[[ Provided data, beginning ]]
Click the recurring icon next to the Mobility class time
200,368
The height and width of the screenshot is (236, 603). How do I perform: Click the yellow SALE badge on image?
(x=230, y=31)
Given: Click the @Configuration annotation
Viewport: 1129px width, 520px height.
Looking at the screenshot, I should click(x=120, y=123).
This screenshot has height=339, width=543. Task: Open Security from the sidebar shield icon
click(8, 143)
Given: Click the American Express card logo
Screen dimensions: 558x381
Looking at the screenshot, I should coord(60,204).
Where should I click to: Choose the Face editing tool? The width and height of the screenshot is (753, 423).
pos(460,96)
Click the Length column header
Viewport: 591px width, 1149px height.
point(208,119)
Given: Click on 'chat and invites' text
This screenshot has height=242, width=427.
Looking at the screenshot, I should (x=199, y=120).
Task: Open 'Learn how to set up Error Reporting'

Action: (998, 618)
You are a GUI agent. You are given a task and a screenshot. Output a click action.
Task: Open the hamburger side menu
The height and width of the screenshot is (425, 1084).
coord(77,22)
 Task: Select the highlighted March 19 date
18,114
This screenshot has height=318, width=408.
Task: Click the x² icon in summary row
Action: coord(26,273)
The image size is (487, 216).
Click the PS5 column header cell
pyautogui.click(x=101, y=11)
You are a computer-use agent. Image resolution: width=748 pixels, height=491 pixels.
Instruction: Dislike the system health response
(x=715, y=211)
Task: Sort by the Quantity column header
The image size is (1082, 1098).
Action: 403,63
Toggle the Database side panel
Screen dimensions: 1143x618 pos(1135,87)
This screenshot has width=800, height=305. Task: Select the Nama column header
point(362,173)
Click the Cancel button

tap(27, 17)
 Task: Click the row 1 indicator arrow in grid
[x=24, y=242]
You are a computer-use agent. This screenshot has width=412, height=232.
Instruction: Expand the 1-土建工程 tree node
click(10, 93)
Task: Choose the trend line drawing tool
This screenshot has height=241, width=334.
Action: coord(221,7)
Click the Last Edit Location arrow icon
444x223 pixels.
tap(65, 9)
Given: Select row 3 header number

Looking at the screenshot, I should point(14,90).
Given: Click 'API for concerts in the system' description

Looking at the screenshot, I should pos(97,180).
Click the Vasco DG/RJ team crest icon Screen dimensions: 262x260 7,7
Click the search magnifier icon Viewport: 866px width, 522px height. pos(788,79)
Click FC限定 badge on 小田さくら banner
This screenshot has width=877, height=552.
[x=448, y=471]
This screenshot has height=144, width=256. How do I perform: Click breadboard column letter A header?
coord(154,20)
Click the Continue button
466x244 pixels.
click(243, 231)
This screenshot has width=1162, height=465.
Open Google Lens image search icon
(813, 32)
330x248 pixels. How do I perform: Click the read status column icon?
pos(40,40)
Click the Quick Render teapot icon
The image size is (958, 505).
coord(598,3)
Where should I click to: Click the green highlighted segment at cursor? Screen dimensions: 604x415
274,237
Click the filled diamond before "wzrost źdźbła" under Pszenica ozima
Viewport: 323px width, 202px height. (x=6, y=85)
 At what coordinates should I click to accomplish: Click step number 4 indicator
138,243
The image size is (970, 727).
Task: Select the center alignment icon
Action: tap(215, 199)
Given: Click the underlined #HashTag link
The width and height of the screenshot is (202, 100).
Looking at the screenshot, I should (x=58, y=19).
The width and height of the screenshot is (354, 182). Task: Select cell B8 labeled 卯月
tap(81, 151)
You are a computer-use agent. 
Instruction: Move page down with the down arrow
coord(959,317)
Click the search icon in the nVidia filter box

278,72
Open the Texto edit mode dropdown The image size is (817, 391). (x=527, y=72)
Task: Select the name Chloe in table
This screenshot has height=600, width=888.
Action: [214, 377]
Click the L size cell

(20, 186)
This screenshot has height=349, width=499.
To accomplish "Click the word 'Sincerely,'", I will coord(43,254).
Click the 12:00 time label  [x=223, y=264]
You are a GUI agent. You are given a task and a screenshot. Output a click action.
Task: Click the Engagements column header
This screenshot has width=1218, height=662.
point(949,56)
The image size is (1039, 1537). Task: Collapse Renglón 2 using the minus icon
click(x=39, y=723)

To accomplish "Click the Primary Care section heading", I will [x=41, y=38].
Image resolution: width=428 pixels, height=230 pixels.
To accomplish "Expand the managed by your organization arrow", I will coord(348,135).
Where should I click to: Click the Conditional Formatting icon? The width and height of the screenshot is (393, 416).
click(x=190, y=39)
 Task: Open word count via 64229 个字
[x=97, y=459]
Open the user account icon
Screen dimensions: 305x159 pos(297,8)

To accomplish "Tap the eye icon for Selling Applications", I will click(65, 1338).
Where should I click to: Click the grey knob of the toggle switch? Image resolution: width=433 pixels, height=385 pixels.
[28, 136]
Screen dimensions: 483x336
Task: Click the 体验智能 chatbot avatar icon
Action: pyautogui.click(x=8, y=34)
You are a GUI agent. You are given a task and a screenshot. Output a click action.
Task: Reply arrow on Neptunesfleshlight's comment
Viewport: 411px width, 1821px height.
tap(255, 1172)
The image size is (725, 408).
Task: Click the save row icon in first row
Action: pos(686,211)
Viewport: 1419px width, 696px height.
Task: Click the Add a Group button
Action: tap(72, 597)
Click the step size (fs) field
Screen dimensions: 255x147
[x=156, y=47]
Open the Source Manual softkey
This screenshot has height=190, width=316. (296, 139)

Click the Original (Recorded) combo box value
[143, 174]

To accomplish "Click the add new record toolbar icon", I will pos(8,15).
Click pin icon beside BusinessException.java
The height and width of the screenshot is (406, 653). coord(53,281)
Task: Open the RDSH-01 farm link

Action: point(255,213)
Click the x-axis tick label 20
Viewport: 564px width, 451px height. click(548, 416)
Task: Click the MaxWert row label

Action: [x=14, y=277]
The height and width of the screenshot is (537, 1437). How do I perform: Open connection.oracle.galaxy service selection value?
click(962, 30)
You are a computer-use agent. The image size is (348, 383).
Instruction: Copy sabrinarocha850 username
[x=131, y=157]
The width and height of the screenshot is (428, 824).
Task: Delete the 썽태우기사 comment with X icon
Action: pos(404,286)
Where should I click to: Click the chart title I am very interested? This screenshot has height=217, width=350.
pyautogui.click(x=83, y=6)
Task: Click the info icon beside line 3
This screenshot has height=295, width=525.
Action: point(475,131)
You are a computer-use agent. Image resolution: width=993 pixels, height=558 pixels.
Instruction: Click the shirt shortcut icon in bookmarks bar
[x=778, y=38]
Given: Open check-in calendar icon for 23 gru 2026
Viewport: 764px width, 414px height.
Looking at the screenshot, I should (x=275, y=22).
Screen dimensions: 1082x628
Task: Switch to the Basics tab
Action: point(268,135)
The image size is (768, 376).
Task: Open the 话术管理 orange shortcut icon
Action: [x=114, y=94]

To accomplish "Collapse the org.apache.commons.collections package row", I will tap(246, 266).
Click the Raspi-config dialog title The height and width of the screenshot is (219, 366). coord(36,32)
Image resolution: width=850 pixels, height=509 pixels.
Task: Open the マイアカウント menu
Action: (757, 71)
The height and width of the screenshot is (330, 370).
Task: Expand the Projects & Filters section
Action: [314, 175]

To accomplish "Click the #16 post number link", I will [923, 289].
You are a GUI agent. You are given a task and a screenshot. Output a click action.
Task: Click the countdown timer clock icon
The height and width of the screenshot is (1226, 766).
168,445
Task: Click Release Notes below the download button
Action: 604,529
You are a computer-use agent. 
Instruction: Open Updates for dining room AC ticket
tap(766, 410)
[[ Provided data, end ]]
▶ [Work instructions]
Set down every record once more, exactly as written.

▶ [Task answer]
Click the recurring icon next to the Mobility class time
200,368
The height and width of the screenshot is (236, 603). How do I perform: Click the yellow SALE badge on image?
(x=230, y=31)
Given: Click the @Configuration annotation
Viewport: 1129px width, 520px height.
Looking at the screenshot, I should click(x=120, y=123).
This screenshot has height=339, width=543. Task: Open Security from the sidebar shield icon
click(8, 143)
Given: Click the American Express card logo
Screen dimensions: 558x381
Looking at the screenshot, I should coord(60,204).
Where should I click to: Choose the Face editing tool? The width and height of the screenshot is (753, 423).
pos(460,96)
Click the Length column header
Viewport: 591px width, 1149px height.
point(208,119)
Given: Click on 'chat and invites' text
This screenshot has height=242, width=427.
Looking at the screenshot, I should (x=199, y=120).
Task: Open 'Learn how to set up Error Reporting'

Action: (998, 618)
You are a GUI agent. You are given a task and a screenshot. Output a click action.
Task: Open the hamburger side menu
The height and width of the screenshot is (425, 1084).
coord(77,22)
 Task: Select the highlighted March 19 date
18,114
This screenshot has height=318, width=408.
Task: Click the x² icon in summary row
Action: coord(26,273)
The image size is (487, 216).
Click the PS5 column header cell
pyautogui.click(x=101, y=11)
You are a computer-use agent. Image resolution: width=748 pixels, height=491 pixels.
Instruction: Dislike the system health response
(x=715, y=211)
Task: Sort by the Quantity column header
The image size is (1082, 1098).
Action: 403,63
Toggle the Database side panel
Screen dimensions: 1143x618 pos(1135,87)
This screenshot has width=800, height=305. Task: Select the Nama column header
point(362,173)
Click the Cancel button

tap(27, 17)
 Task: Click the row 1 indicator arrow in grid
[x=24, y=242]
You are a computer-use agent. This screenshot has width=412, height=232.
Instruction: Expand the 1-土建工程 tree node
click(10, 93)
Task: Choose the trend line drawing tool
This screenshot has height=241, width=334.
Action: coord(221,7)
Click the Last Edit Location arrow icon
444x223 pixels.
tap(65, 9)
Given: Select row 3 header number

Looking at the screenshot, I should point(14,90).
Given: Click 'API for concerts in the system' description

Looking at the screenshot, I should pos(97,180).
Click the Vasco DG/RJ team crest icon Screen dimensions: 262x260 7,7
Click the search magnifier icon Viewport: 866px width, 522px height. pos(788,79)
Click FC限定 badge on 小田さくら banner
This screenshot has width=877, height=552.
[x=448, y=471]
This screenshot has height=144, width=256. How do I perform: Click breadboard column letter A header?
coord(154,20)
Click the Continue button
466x244 pixels.
click(243, 231)
This screenshot has width=1162, height=465.
Open Google Lens image search icon
(813, 32)
330x248 pixels. How do I perform: Click the read status column icon?
pos(40,40)
Click the Quick Render teapot icon
The image size is (958, 505).
coord(598,3)
Where should I click to: Click the green highlighted segment at cursor? Screen dimensions: 604x415
274,237
Click the filled diamond before "wzrost źdźbła" under Pszenica ozima
Viewport: 323px width, 202px height. (x=6, y=85)
 At what coordinates should I click to accomplish: Click step number 4 indicator
138,243
The image size is (970, 727).
Task: Select the center alignment icon
Action: tap(215, 199)
Given: Click the underlined #HashTag link
The width and height of the screenshot is (202, 100).
Looking at the screenshot, I should (x=58, y=19).
The width and height of the screenshot is (354, 182). Task: Select cell B8 labeled 卯月
tap(81, 151)
You are a computer-use agent. 
Instruction: Move page down with the down arrow
coord(959,317)
Click the search icon in the nVidia filter box

278,72
Open the Texto edit mode dropdown The image size is (817, 391). (x=527, y=72)
Task: Select the name Chloe in table
This screenshot has height=600, width=888.
Action: [214, 377]
Click the L size cell

(20, 186)
This screenshot has height=349, width=499.
To accomplish "Click the word 'Sincerely,'", I will coord(43,254).
Click the 12:00 time label  [x=223, y=264]
You are a GUI agent. You are given a task and a screenshot. Output a click action.
Task: Click the Engagements column header
This screenshot has width=1218, height=662.
point(949,56)
The image size is (1039, 1537). Task: Collapse Renglón 2 using the minus icon
click(x=39, y=723)

To accomplish "Click the Primary Care section heading", I will [x=41, y=38].
Image resolution: width=428 pixels, height=230 pixels.
To accomplish "Expand the managed by your organization arrow", I will coord(348,135).
Where should I click to: Click the Conditional Formatting icon? The width and height of the screenshot is (393, 416).
click(x=190, y=39)
 Task: Open word count via 64229 个字
[x=97, y=459]
Open the user account icon
Screen dimensions: 305x159 pos(297,8)

To accomplish "Tap the eye icon for Selling Applications", I will click(65, 1338).
Where should I click to: Click the grey knob of the toggle switch? Image resolution: width=433 pixels, height=385 pixels.
[28, 136]
Screen dimensions: 483x336
Task: Click the 体验智能 chatbot avatar icon
Action: pyautogui.click(x=8, y=34)
You are a GUI agent. You are given a task and a screenshot. Output a click action.
Task: Reply arrow on Neptunesfleshlight's comment
Viewport: 411px width, 1821px height.
tap(255, 1172)
The image size is (725, 408).
Task: Click the save row icon in first row
Action: pos(686,211)
Viewport: 1419px width, 696px height.
Task: Click the Add a Group button
Action: tap(72, 597)
Click the step size (fs) field
Screen dimensions: 255x147
[x=156, y=47]
Open the Source Manual softkey
This screenshot has height=190, width=316. (296, 139)

Click the Original (Recorded) combo box value
[143, 174]

To accomplish "Click the add new record toolbar icon", I will pos(8,15).
Click pin icon beside BusinessException.java
The height and width of the screenshot is (406, 653). coord(53,281)
Task: Open the RDSH-01 farm link

Action: point(255,213)
Click the x-axis tick label 20
Viewport: 564px width, 451px height. click(548, 416)
Task: Click the MaxWert row label

Action: [x=14, y=277]
The height and width of the screenshot is (537, 1437). How do I perform: Open connection.oracle.galaxy service selection value?
click(962, 30)
You are a computer-use agent. The image size is (348, 383).
Instruction: Copy sabrinarocha850 username
[x=131, y=157]
The width and height of the screenshot is (428, 824).
Task: Delete the 썽태우기사 comment with X icon
Action: pos(404,286)
Where should I click to: Click the chart title I am very interested? This screenshot has height=217, width=350.
pyautogui.click(x=83, y=6)
Task: Click the info icon beside line 3
This screenshot has height=295, width=525.
Action: point(475,131)
You are a computer-use agent. Image resolution: width=993 pixels, height=558 pixels.
Instruction: Click the shirt shortcut icon in bookmarks bar
[x=778, y=38]
Given: Open check-in calendar icon for 23 gru 2026
Viewport: 764px width, 414px height.
Looking at the screenshot, I should (x=275, y=22).
Screen dimensions: 1082x628
Task: Switch to the Basics tab
Action: point(268,135)
The image size is (768, 376).
Task: Open the 话术管理 orange shortcut icon
Action: [x=114, y=94]

To accomplish "Collapse the org.apache.commons.collections package row", I will tap(246, 266).
Click the Raspi-config dialog title The height and width of the screenshot is (219, 366). coord(36,32)
Image resolution: width=850 pixels, height=509 pixels.
Task: Open the マイアカウント menu
Action: (757, 71)
The height and width of the screenshot is (330, 370).
Task: Expand the Projects & Filters section
Action: [314, 175]

To accomplish "Click the #16 post number link", I will [923, 289].
You are a GUI agent. You are given a task and a screenshot. Output a click action.
Task: Click the countdown timer clock icon
The height and width of the screenshot is (1226, 766).
168,445
Task: Click Release Notes below the download button
Action: 604,529
You are a computer-use agent. 
Instruction: Open Updates for dining room AC ticket
tap(766, 410)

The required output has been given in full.